### What is needed
The exercise calls for exact output of the lines between the one that contains "Task: Select the" and the end of the data, with both ends kept and pictures left out.
======== Data ========
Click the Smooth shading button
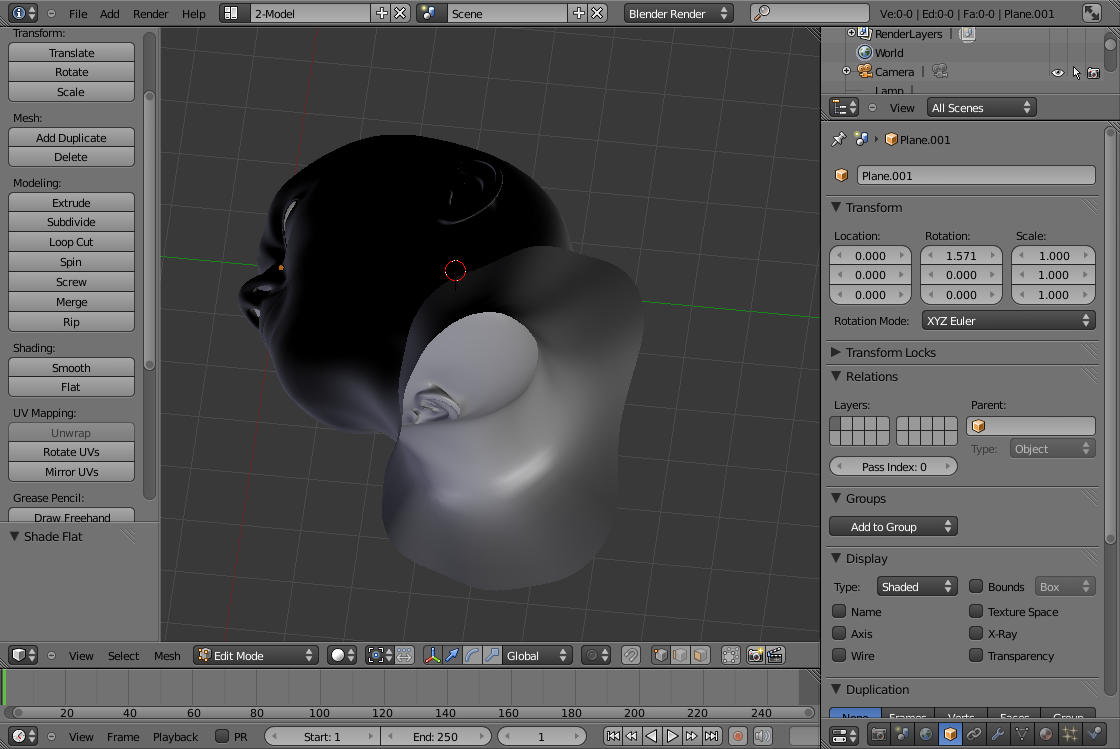1120x749 pixels. pyautogui.click(x=71, y=368)
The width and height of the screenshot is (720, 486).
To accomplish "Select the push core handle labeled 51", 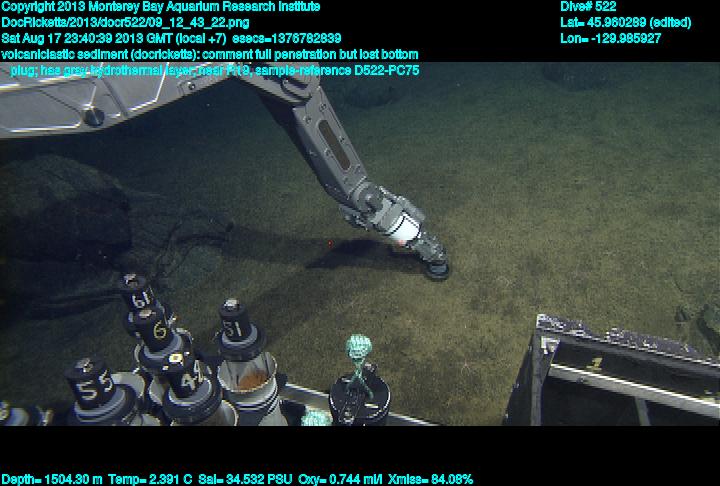I will [234, 328].
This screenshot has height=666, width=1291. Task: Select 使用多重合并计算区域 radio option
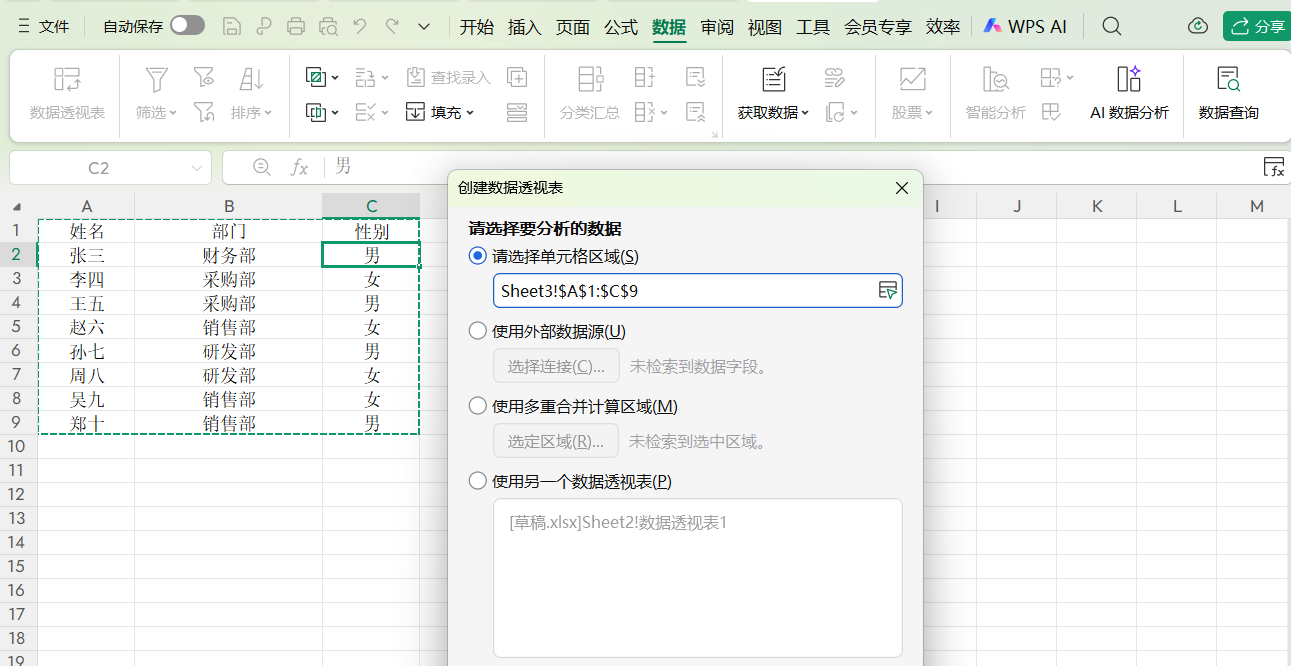(478, 406)
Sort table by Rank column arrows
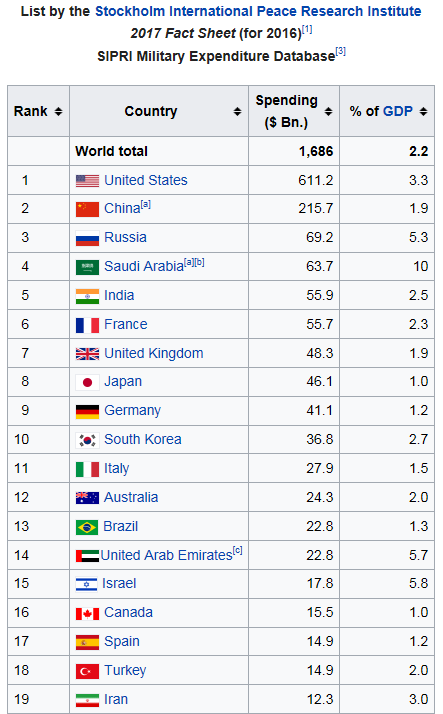Image resolution: width=443 pixels, height=714 pixels. [x=58, y=112]
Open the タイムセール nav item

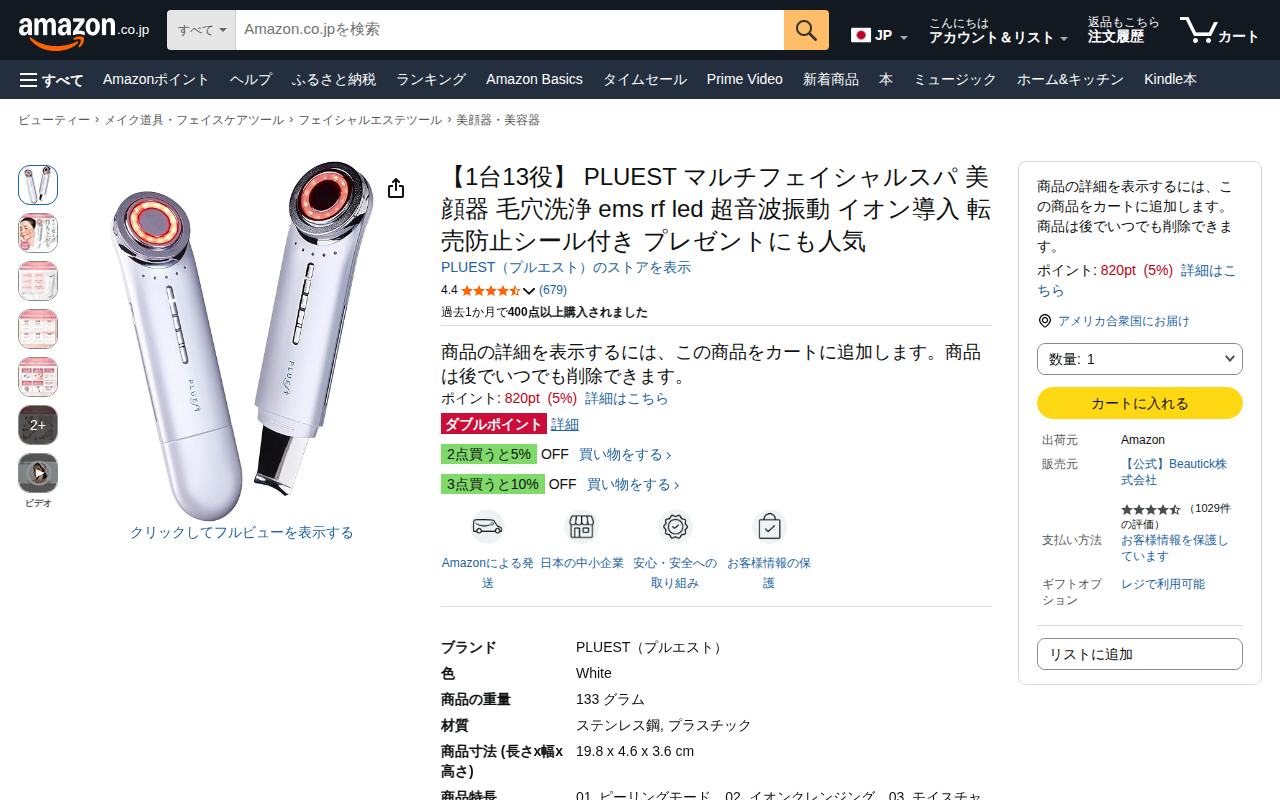tap(645, 80)
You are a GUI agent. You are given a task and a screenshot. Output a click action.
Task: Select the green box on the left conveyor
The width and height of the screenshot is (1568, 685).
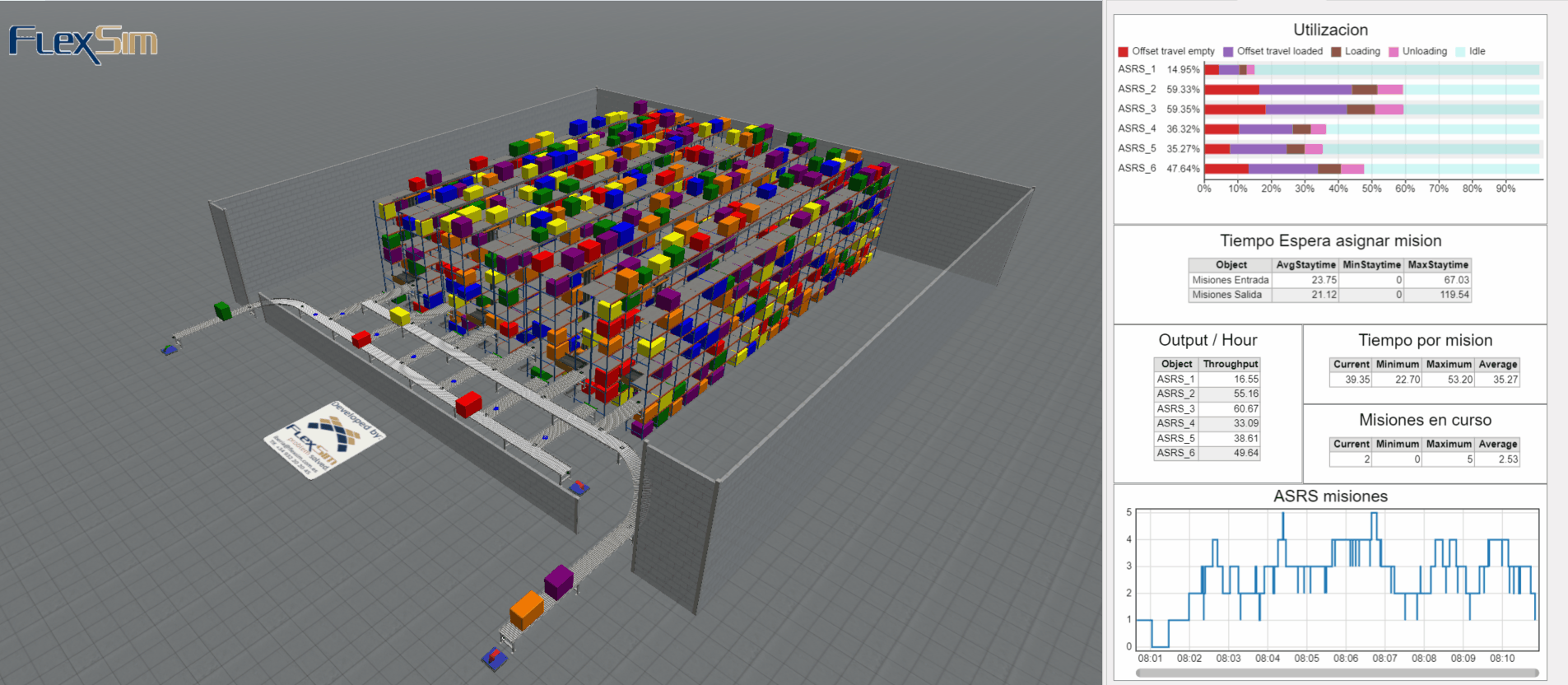click(x=222, y=310)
========
### Exercise solution
Task: Select the green box on the left conveyor
The width and height of the screenshot is (1568, 685).
click(x=222, y=310)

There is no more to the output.